8) SURPRISE - Lots of surprises here. From the way the story is structured (flashbacks) to the revelations of who these people are and why they’re in this predicament. Monday is a whole basket of secrets.
9) TICKING TIME BOMB - He only has 93 minutes to deliver the package.
10) STAKES - The stakes are extremely high for everyone. Wilee’s life is on the line. Monday’s career is on the line. The Asian woman’s package contains the highest stakes of all (which I won’t spoil).
11) HEART - When we find out what the Asian Woman is transporting, that’s about as much heart as you can pack into a thriller.
12) A GREAT ENDING - The ending here is solid.
13) THE X-FACTOR - The script has a beautiful combination of kinetic energy, surprising revelations, and fresh plot points. Nothing here feels old or rehashed. It’s the old “same but different” every producer is looking for.
Now does this mean I think Premium Rush is perfect? No. This isn’t Casablanca or Chinatown. It’s a thriller. But it’s a thriller that’s executed pretty much perfectly. The only thing the script is missing is a slightly more emotionally engaging main character. I would’ve liked to connect with Wilee more, and that’s why this just missed an impressive rating. But this is really good stuff. Check it out.

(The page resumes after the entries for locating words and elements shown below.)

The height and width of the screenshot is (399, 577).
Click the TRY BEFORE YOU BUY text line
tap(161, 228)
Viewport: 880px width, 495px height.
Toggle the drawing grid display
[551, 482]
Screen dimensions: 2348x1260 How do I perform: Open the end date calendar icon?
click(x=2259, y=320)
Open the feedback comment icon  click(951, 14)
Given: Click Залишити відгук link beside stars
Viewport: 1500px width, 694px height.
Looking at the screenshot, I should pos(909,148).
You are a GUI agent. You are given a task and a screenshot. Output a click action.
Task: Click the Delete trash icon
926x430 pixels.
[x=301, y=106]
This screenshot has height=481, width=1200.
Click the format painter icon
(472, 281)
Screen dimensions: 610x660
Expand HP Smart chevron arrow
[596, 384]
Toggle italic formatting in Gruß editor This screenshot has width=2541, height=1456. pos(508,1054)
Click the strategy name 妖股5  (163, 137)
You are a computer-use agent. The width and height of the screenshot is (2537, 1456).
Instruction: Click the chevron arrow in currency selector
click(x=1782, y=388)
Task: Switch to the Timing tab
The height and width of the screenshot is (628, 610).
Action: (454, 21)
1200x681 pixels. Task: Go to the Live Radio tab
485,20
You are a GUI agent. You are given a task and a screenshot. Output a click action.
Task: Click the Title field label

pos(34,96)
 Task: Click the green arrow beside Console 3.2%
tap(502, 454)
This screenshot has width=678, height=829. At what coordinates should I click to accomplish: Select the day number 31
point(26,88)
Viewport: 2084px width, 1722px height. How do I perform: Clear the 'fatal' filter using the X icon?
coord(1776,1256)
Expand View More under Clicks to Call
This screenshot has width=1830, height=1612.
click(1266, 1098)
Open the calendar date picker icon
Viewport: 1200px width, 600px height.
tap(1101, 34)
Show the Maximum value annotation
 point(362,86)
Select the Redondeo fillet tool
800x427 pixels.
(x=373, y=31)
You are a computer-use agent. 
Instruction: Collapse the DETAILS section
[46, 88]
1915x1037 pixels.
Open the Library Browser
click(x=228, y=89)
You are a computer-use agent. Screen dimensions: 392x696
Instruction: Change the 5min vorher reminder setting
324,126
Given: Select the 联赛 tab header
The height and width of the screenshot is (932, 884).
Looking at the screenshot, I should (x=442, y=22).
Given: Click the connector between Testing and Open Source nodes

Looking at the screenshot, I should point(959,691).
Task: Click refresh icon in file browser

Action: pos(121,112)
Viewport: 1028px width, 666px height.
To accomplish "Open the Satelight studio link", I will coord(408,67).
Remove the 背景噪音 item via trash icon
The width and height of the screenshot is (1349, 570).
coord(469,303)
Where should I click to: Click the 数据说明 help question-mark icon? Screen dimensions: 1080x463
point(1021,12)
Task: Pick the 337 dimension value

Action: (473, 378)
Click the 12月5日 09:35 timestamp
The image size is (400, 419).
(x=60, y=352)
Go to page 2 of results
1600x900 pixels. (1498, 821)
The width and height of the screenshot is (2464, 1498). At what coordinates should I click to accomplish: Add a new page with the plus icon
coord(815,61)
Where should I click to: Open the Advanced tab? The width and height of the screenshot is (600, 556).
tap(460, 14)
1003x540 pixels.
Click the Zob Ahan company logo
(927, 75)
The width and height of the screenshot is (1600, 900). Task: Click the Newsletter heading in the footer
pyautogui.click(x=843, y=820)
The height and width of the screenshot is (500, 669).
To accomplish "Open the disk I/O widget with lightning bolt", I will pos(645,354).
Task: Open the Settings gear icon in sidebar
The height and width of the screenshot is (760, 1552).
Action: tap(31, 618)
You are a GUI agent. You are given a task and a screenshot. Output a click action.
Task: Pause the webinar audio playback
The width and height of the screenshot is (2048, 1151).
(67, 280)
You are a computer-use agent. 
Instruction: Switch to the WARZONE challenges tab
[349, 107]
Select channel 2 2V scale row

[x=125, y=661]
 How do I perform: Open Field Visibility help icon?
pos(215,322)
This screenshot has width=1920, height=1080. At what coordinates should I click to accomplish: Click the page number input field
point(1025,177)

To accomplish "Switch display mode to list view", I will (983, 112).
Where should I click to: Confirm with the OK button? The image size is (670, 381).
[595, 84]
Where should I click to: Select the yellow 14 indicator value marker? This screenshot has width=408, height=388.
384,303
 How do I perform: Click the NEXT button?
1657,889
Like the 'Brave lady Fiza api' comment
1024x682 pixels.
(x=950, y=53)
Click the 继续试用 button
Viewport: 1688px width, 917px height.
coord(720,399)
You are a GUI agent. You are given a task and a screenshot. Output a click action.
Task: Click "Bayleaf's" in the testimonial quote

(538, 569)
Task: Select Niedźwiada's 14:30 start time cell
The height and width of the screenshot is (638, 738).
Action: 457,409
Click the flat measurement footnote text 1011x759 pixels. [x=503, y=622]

[ ] What the hell did I just read?
[ ] wasn’t for me
[xx] worth the read
[ ] impressive
[ ] genius
What I learned: Whenever you write a script like this where your main character is being chased by dangerous people, you have to address the question of “Why doesn’t he just go to the cops?” When writers ignore this simple question, it indicates they don’t give a shit about reality, and the script loses credibility as a result. If real world rules don’t apply, then you’re writing a fantasy. Here in Premium Rush, a great reason is given for why Wilee doesn’t go to the cops (don’t want to spoil it), so we never consider the possibility again.